Fortunately our diarist has much to tell upon these points, and his teachers, finding out that he is living a dual life, give him several standards of comparison that enable him to compare measurements and enable us to understand martial humanity.
CHAPTER VII.
Bertrand's School of Mechanics.
"FOR four days, the working week in all our world, we have been going to Bertrand's school, not to take any lessons, but to see it all and get acquainted with its many wonders. There are about twenty classroom workshops, each adapted to the requirements of one hundred pupils. There are fifty working benches, one for each pair of co-workers. All the tools required for each kind of work are placed in racks within easy reach of the hands using them, and they are all the best of their kind.
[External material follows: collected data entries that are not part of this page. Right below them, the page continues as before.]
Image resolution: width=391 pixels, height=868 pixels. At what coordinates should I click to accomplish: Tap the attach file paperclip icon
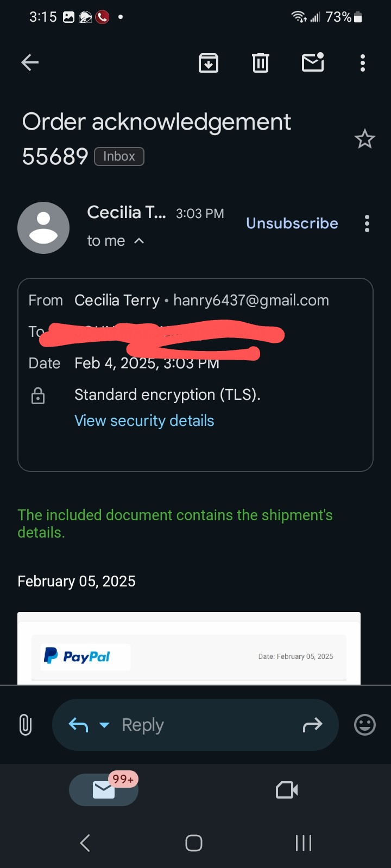click(x=26, y=725)
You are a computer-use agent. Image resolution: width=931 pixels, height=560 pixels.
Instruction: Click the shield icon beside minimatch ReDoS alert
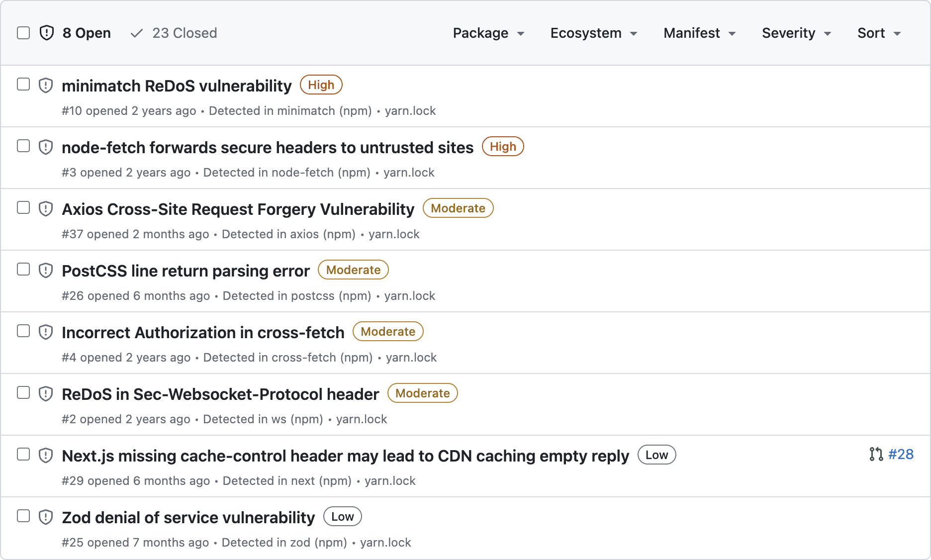click(46, 86)
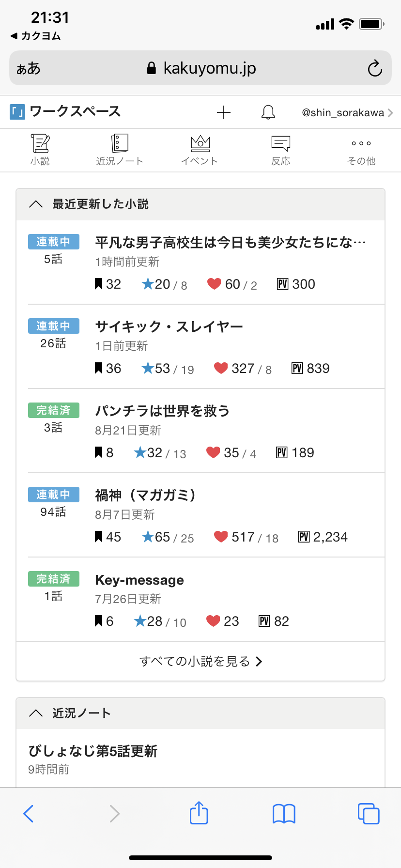Tap the plus icon to create new
This screenshot has height=868, width=401.
click(x=224, y=112)
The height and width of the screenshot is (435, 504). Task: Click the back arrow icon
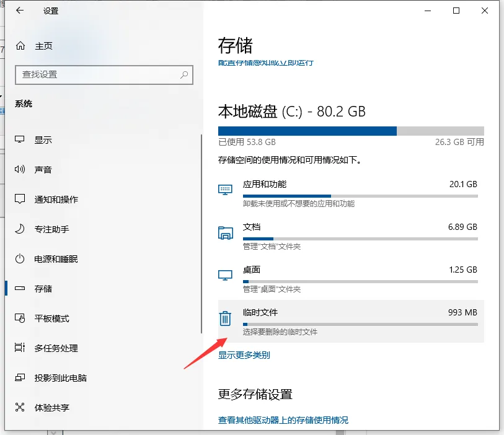click(20, 11)
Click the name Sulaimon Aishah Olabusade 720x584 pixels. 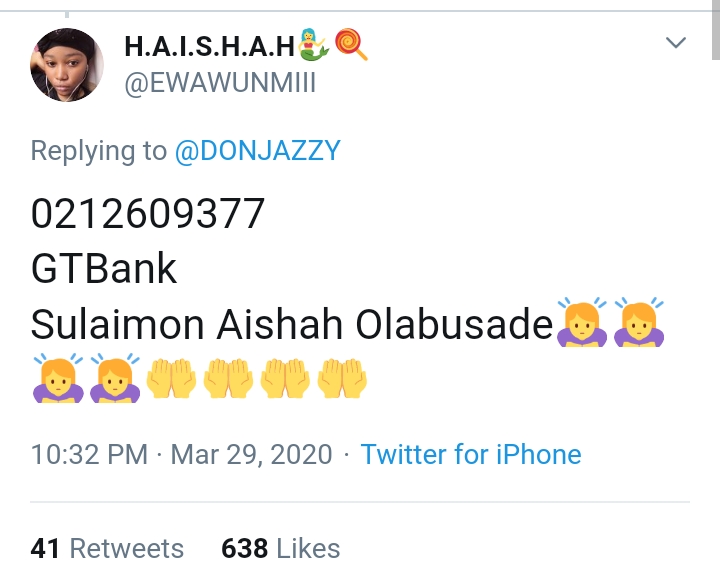click(x=292, y=324)
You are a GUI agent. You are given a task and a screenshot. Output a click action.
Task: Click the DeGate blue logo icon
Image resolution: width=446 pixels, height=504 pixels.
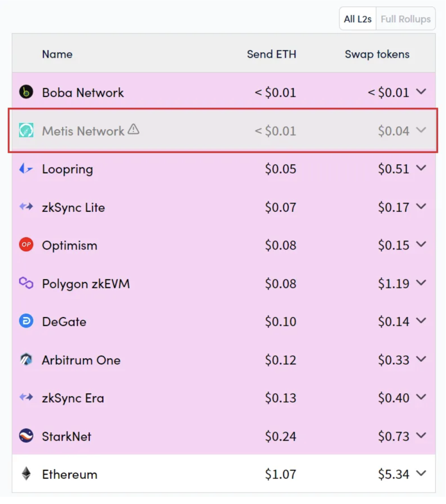pyautogui.click(x=26, y=321)
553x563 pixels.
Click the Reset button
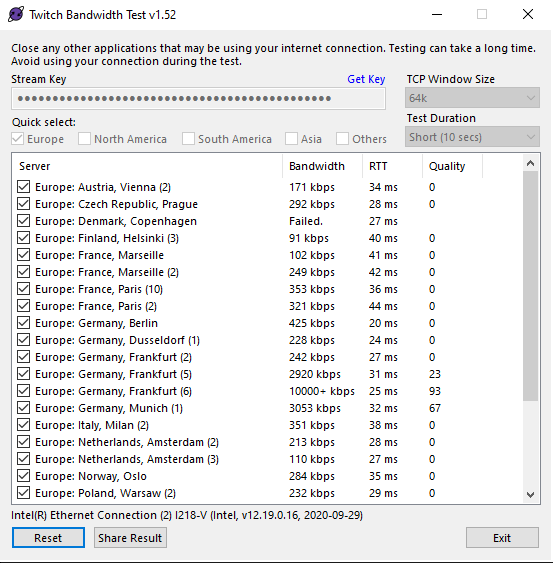(x=48, y=538)
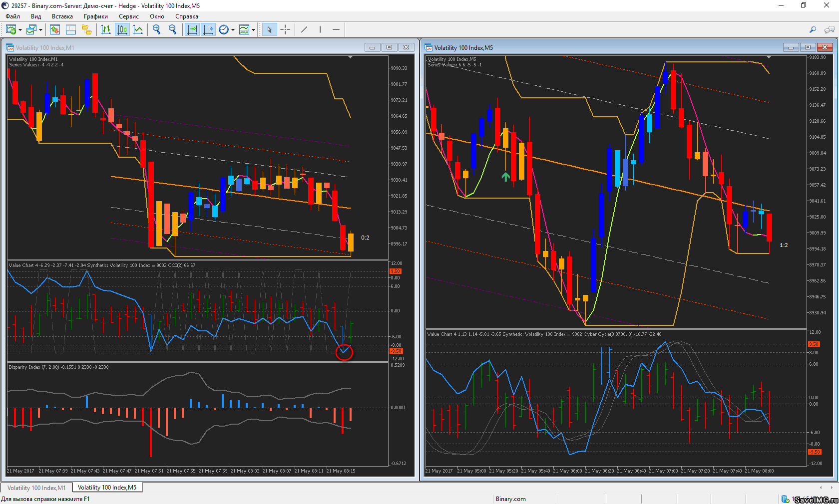Viewport: 839px width, 504px height.
Task: Switch to Volatility 100 Index,M1 bottom tab
Action: click(x=36, y=488)
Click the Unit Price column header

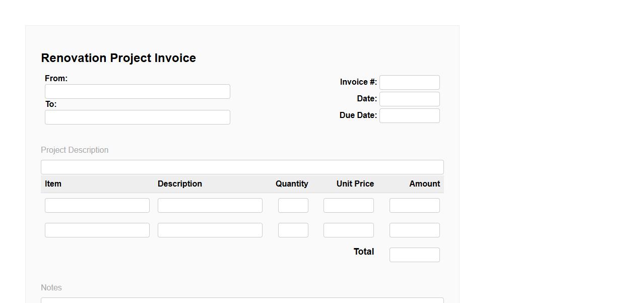355,184
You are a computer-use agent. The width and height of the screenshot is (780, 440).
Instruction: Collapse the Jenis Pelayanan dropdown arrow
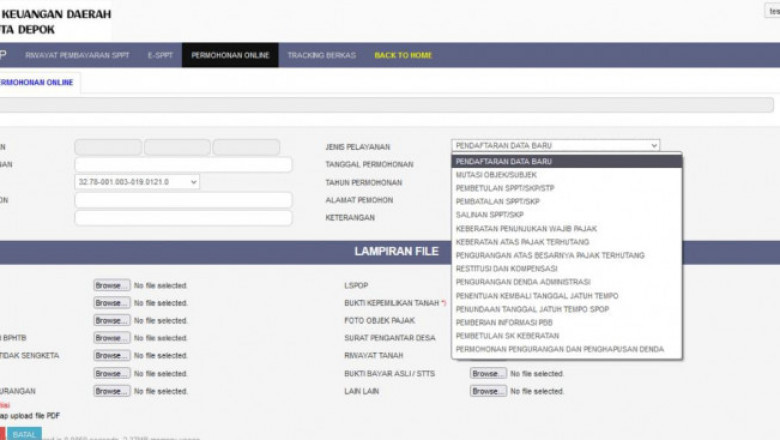[x=654, y=146]
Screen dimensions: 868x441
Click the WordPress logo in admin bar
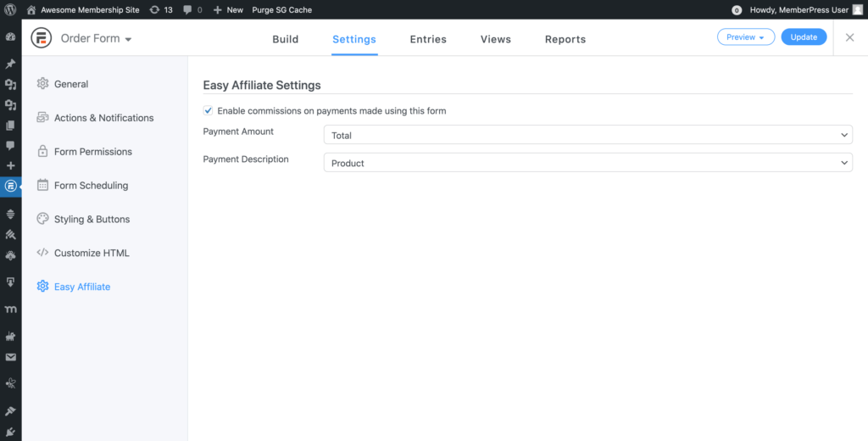(10, 10)
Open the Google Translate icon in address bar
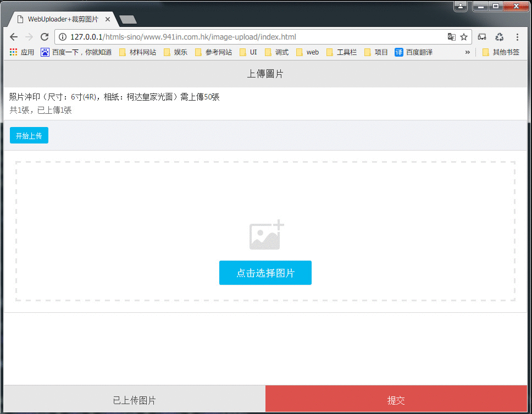Image resolution: width=532 pixels, height=414 pixels. (451, 37)
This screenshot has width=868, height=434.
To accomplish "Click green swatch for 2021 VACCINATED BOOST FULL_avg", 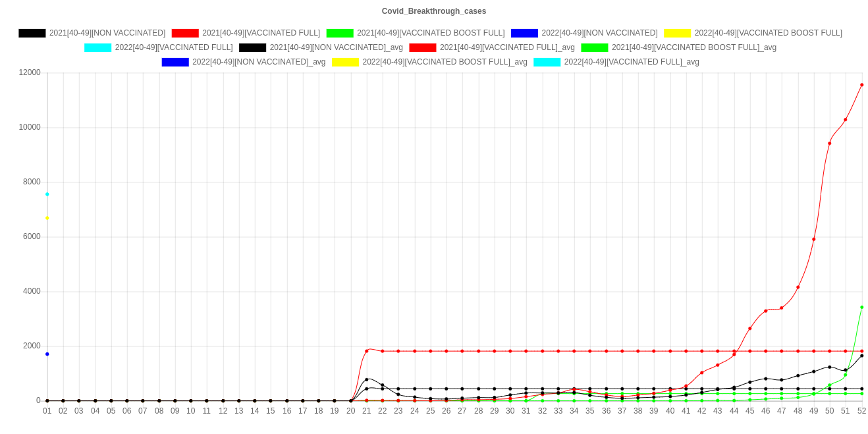I will click(594, 47).
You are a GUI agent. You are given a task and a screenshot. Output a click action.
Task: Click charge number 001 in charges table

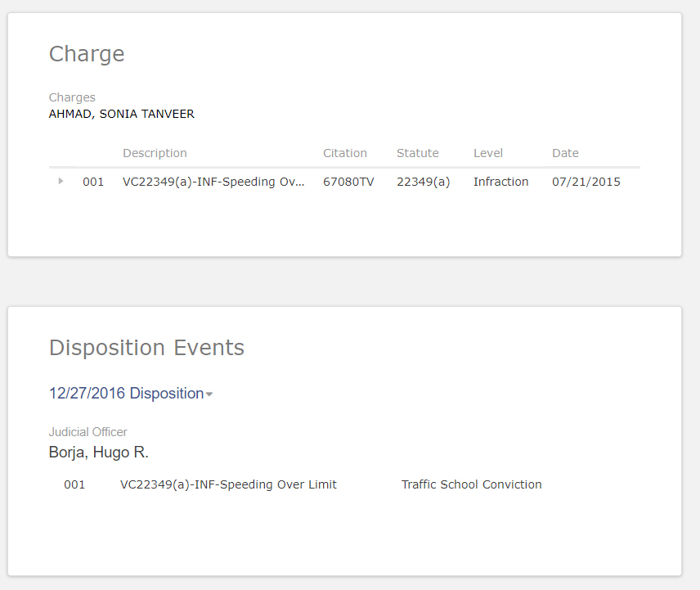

Wherever running machinery is used power is supplied from a great central engine driven by electricity. The first floor over the workshops contains thousands of models of the best machines in existence for the performance of the various kinds of work that have to be done. Each model is complete in all parts, and can actually do on a small scale the work for which it is intended. These models are not merely intended to stand in cases, but to be freely used by teachers and pupils in the prosecution of their studies. On the first floor there is also a lecture hall, where all the pupils are assembled once a week (four days) to receive instruction from one of the masters or from some travelling specialist. The second floor contains classrooms corresponding with the lower ones. These are used by the pupils for the prosecution of their theoretical studies, drawing of plans, mathematics, etc. On the great, flat roof there were models of all the kinds of machinery driven by wind, and instruments for meteorological purposes.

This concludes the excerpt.